Storage and preservation

The best way to use cassava roots is cook them immediately after harvesting. After being dug up, the roots begin to rot very quickly and will stay fresh only for a few days.

Sometimes a lot of cassava must be harvested at once, for example, after a flood. When necessary, cassava can be preserved in various ways.

Covering with sawdust: In some parts of the Pacific, cassava roots are placed in shallow pits surrounded by damp sawdust. The pit is then covered with soil. This way the roots remain fresh for several months.

Drying: The cassava roots can be peeled, washed, and sliced thinly, then spread in the sun to dry. In hot, sunny weather, the slices will take only one day to dry. Dried cassava will keep for several months if stored in a clean airtight container. The dried cassava can later be cooked in water or pounded into flour.

Fermenting: Cassava can be preserved by a type of chemical change called fermentation. Fermentation increases the amount of B vitamins in the cassava. One way to ferment cassava is to make Bila (fermented grated cassava).

To make bila:

1. Peel, wash, and cut cassava into large pieces. Place the pieces in an enamel, clay or plastic pot, bowl or basin. Do not use iron or aluminium. Cover the cassava completely with water. Make sure no part of the cassava sticks out above the water or it will turn black.

2. Put a lid on and leave the cassava for about 4 or 5 days to ferment. As the cassava ferments, it will start to smell strongly and bubbles will rise in the water. The warmer the place it is left, the quicker it will ferment.

3. When the cassava becomes very soft to the touch, drain the water and spread the cassava out in the sun to dry for a few hours.

4. Pound the cassava with a stone and take out the stringy fibre.

5. Mix the fermented cassava with a little grated fresh cassava, if desired. (This will keep it from being too sticky.) Add grated coconut, mix well and divide into serving portions.

6. Wrap each portion in banana leaves or alfoil paper and steam or bake in an earth oven for one hour.

7. Serve immediately or save for later use. Bila will keep for about one week.

Freezing: If a freezer is available, cassava can be peeled, cut into serving-size pieces, sealed in plastic bags and frozen. Later, the frozen cassava can be cooked. It should not be allowed to thaw first.

Extracting cassava flour: Starch can be taken from the cassava root and made into cassava flour. Cassava flour can be used instead of cornflour for thickening soups, sauces, gravies and puddings.

Cassava flour can also be mixed with wheat flour when making bread, biscuits or other snacks. One-half or less of the mixture should be cassava flour and the rest wheat flour.

Making cassava flour instead of buying cornflour or large amounts of wheat flour can save money and trips to the store.

To make cassava flour:

1. Peel and wash the cassava root. Then grate it, wrap it up in a piece of muslin or other loosely woven material, and tie.

= = =

> _What is expected_
Say yes or no to whether each statement agrees with the text on storing cassava, and quote the words of the text that decide it: (a) dried cassava keeps for several months in a clean airtight container; (b) frozen cassava should be thawed before it is cooked; (c) an iron pot is suitable for fermenting cassava into bila.

= = =

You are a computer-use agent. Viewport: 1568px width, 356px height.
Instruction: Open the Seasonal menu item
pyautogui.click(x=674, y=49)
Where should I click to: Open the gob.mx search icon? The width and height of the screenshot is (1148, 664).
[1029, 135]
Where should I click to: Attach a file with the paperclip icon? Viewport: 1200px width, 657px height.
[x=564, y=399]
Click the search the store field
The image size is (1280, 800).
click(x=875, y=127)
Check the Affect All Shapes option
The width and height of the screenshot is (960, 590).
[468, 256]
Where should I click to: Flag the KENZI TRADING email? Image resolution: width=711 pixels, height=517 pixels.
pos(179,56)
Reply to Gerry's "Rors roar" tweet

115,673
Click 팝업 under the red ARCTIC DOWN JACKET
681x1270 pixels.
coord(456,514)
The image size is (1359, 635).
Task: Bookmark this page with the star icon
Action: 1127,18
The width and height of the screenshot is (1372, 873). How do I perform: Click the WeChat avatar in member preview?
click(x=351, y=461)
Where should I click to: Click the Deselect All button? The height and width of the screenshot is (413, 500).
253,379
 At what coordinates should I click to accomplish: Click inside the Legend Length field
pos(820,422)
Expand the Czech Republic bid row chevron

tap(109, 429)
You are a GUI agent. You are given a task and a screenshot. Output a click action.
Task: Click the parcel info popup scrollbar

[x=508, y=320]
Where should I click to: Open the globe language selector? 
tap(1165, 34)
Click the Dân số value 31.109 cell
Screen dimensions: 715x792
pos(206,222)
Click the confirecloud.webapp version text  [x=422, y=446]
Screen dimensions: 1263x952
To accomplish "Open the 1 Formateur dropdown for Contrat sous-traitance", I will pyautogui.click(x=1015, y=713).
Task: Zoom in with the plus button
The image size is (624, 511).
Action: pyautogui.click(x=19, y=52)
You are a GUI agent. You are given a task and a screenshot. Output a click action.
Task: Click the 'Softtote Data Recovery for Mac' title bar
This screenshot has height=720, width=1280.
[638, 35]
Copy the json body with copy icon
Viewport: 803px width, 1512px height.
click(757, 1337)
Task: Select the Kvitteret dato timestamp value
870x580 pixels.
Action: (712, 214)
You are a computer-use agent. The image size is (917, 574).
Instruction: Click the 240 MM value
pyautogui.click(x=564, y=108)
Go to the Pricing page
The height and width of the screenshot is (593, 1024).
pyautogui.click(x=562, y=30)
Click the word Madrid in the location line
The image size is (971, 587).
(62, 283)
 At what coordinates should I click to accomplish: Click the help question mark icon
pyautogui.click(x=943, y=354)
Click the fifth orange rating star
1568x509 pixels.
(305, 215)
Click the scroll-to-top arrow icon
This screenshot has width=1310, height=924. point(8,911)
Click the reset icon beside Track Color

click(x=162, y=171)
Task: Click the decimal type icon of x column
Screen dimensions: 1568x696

= = =

> _Answer to the task_
(a) Yes: "Dried cassava will keep for several months if stored in a clean airtight container."
(b) No: "It should not be allowed to thaw first."
(c) No: "Do not use iron or aluminium."